This photograph, taken by Alfred Knopf in 1939, is one of only two showing a smiling W. J. Cash. Prior to Mr. Knopf's death, the photograph graced the cover and frontispiece of W.J. Cash: Southern Prophet, by Joseph L. Morrison (Knopf, 1967).
(1900 - 1941) Born to John William Cash and Nannie Lutitia Hamrick, he was named Joseph Wilbur Cash. Disliking his first name, Cash reversed the order and used the initial J. rather than Joseph. Cash graduated from Wake Forest University.

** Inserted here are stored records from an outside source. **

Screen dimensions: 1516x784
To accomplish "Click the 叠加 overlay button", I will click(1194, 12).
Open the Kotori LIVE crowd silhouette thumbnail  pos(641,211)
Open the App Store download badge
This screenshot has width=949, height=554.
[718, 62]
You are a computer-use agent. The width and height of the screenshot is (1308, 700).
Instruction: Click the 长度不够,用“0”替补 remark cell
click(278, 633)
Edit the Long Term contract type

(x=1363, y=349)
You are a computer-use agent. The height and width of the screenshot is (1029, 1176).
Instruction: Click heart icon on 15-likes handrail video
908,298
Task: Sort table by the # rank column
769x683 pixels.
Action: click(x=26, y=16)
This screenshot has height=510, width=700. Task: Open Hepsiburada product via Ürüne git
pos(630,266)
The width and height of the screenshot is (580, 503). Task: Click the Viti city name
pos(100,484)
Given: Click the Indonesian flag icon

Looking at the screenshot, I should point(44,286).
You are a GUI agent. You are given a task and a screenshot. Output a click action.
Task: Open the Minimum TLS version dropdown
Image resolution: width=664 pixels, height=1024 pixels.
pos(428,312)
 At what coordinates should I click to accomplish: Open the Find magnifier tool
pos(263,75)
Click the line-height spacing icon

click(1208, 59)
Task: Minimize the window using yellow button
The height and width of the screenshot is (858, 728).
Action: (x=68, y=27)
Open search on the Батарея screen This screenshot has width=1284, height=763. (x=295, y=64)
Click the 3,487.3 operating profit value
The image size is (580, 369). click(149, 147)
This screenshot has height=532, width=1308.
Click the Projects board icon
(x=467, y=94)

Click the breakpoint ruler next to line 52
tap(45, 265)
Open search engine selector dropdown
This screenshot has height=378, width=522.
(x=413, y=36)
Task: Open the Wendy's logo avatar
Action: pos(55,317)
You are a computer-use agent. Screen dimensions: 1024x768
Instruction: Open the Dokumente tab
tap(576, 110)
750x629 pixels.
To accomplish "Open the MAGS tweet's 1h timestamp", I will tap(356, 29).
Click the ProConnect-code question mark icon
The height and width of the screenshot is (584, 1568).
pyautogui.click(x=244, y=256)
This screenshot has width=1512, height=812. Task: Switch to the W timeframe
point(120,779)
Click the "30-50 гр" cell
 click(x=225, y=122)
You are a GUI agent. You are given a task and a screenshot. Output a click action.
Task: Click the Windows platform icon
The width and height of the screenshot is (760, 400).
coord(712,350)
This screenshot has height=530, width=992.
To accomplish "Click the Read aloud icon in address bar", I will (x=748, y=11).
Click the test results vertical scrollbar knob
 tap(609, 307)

Cash attended law school for a year and then tried teaching. Cash worked the Charlotte (N.C.) News and wrote “Jehovah of the Tar Heels,” an exposé of the anti-Catholicism of U.S. Senator Furnifold M. Simmons. His second article, “The Mind of the South,” caught the attention of a publisher who contracted with Cash to write a history of the South. After a physical collapse forced him to enter a hospital for several months he eventually went back to work on writing the book and continued to free-lance for various outlets. Finding free-lancing difficult in the during the Depression, Cash returned to the Charlotte News.
Cash’s only book, The Mind of the South, sought to dispel myths about the “Old South” by tracing the pervasive influence of racism on southern history and culture. National publications hailed The Mind of the South, and even many southern reviewers found much to admire in Cash’s penetrating analysis of the region.
While Cash and his wife were Mexico, his history of psychological instability, alcohol abuse, and ill health caught up with him and he committed suicide. He was posthumously inducted into the South Carolina Academy of Authors.